> WHAT YOU SHOULD DO: Take the line that contains "Open the 親カテゴリー parent category dropdown" as the first line and the final line of the records as the last; return exactly those lines and the lines between.

━━━ ENTRIES PROVIDED ━━━

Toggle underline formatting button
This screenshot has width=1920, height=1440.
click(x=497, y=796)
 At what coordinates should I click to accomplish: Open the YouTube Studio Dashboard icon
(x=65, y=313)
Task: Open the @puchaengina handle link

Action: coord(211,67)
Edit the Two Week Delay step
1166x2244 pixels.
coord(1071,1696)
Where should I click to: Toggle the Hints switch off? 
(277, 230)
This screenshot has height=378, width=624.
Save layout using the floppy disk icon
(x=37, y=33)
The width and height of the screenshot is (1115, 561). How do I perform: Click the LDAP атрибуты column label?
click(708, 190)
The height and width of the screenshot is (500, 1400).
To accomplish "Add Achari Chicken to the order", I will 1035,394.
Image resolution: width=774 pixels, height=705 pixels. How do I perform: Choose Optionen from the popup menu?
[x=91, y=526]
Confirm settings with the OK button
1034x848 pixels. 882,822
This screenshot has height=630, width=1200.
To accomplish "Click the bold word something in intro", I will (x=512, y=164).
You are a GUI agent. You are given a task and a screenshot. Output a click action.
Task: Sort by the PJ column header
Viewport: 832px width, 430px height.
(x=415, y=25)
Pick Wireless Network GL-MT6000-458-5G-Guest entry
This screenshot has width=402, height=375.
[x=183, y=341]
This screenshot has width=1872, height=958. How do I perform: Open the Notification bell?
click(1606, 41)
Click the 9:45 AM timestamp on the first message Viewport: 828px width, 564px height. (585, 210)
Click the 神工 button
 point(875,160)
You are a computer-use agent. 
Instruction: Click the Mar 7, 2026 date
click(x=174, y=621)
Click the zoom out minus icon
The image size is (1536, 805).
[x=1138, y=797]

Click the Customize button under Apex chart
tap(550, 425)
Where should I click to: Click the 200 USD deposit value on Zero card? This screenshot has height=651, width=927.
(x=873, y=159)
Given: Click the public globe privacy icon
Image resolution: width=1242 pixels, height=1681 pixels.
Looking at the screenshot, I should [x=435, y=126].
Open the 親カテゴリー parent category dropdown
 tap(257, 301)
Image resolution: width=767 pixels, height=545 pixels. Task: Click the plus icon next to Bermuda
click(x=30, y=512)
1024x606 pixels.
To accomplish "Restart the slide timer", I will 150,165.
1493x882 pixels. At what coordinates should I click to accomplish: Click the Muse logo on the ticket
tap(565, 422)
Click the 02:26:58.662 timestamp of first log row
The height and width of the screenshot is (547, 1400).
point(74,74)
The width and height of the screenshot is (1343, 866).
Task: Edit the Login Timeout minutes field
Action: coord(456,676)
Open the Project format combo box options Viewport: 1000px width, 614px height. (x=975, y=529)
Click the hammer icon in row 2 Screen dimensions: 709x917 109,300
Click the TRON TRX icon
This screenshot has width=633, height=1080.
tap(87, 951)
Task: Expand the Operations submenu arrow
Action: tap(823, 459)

━━━

> RESULT OF THIS EXERCISE:
Open the 親カテゴリー parent category dropdown
 tap(257, 301)
Image resolution: width=767 pixels, height=545 pixels. Task: Click the plus icon next to Bermuda
click(x=30, y=512)
1024x606 pixels.
To accomplish "Restart the slide timer", I will 150,165.
1493x882 pixels. At what coordinates should I click to accomplish: Click the Muse logo on the ticket
tap(565, 422)
Click the 02:26:58.662 timestamp of first log row
The height and width of the screenshot is (547, 1400).
point(74,74)
The width and height of the screenshot is (1343, 866).
Task: Edit the Login Timeout minutes field
Action: coord(456,676)
Open the Project format combo box options Viewport: 1000px width, 614px height. (x=975, y=529)
Click the hammer icon in row 2 Screen dimensions: 709x917 109,300
Click the TRON TRX icon
This screenshot has width=633, height=1080.
tap(87, 951)
Task: Expand the Operations submenu arrow
Action: tap(823, 459)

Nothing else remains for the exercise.